Le départ en Syrie pour rejoindre les groupes de L’IS est préparé par quelques indices annonciateurs. Il sèche les cours au lycée, il disparaît dans le parc où il va faire du sport avec son père. Ce départ, qui introduit le sujet brûlant de l’embrigadement de la jeunesse par les forces obscurantistes devient tout d’un coup le centre du film. Suit alors l’initiative prise par le père qui part sur les traces de son fils en Turquie cherchant à rejoindre le territoire syrien dans l’espoir de le ramener. On veut bien croire que le vrai sujet du film c’est moins l’enfant, sujet à un lavage de cerveau, qu’un père en mal de pouvoir protéger sa progéniture et de lui assurer un avenir meilleur. Pourtant il lui a consacré toute sa vie. Il pense même vendre la voiture et prendre un prêt bancaire pour lui financer des études au Canada. Lorsque l’enfant disparaît définitivement, puisque les parents apprennent qu’il est mort, la famille est privée de son centre de gravité et perd l’équilibre que le couple a su entretenir. Comme si les parents avaient mis un peu trop de poids sur les épaule de leur fils, mais ce poids est tellement lourd qu’il a fini par avoir un effet contraire à ce qui est escompté, voire même néfaste.
Le film est donc sur l’échec d’une génération. En même temps, il présente l’autre comme victime, sans y mettre assez de nuance. La profondeur de la peinture de celle-ci a apparemment souffert de la concentration sur la description de celle-là. Ceci a fait que les personnages manquent de profondeur : la mère est trop schématique, le fils est caricatural, quant au père, il évolue dans un seul sens. Ce dernier est peut-être présent physiquement, mais c’est la mère qui mène la danse presque à l’instar de celle de Hédi dans le premier film de ben Attia. Les quelques gestes qu’il manifeste paraissent, du coup, artificiels. Aucun conflit avec l’épouse, aucun redressement. Même la décision d’aller chercher son fils, sans l’aval de celle-ci a plus à faire avec la relation père-fils qu’avec la mer qui incarne le vrai pouvoir. Et même la scène finale le montrant en compagnie de jeunes travailleurs de carrière, est une espèce de fuite et intervient d’une manière un peu trop expéditive.

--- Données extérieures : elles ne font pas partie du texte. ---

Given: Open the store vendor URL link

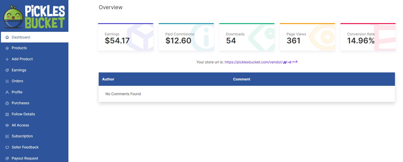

Le deuxième film d’un jeune réalisateur demeure souvent une grande gageure. Ben Attia semble s’être rendu les choses encore plus difficiles en plaçant la barre très haut dès son premier film. Ce qui a manqué dans celui-ci c’est peut-être un degré d’élévation par rapport aux faits et un peu plus de poésie qui nous avait tant fait plaisir chez Hédi. Il n’en demeure pas moins vrai qu’il garde un style et une maîtrise de la réalisation qui ne manquent pas de promesses et ne tarderont pas de nous offrir des œuvres entachées de moins de disgrâces. Avec les cinéastes de talent, il y a lieux d’être plus exigent.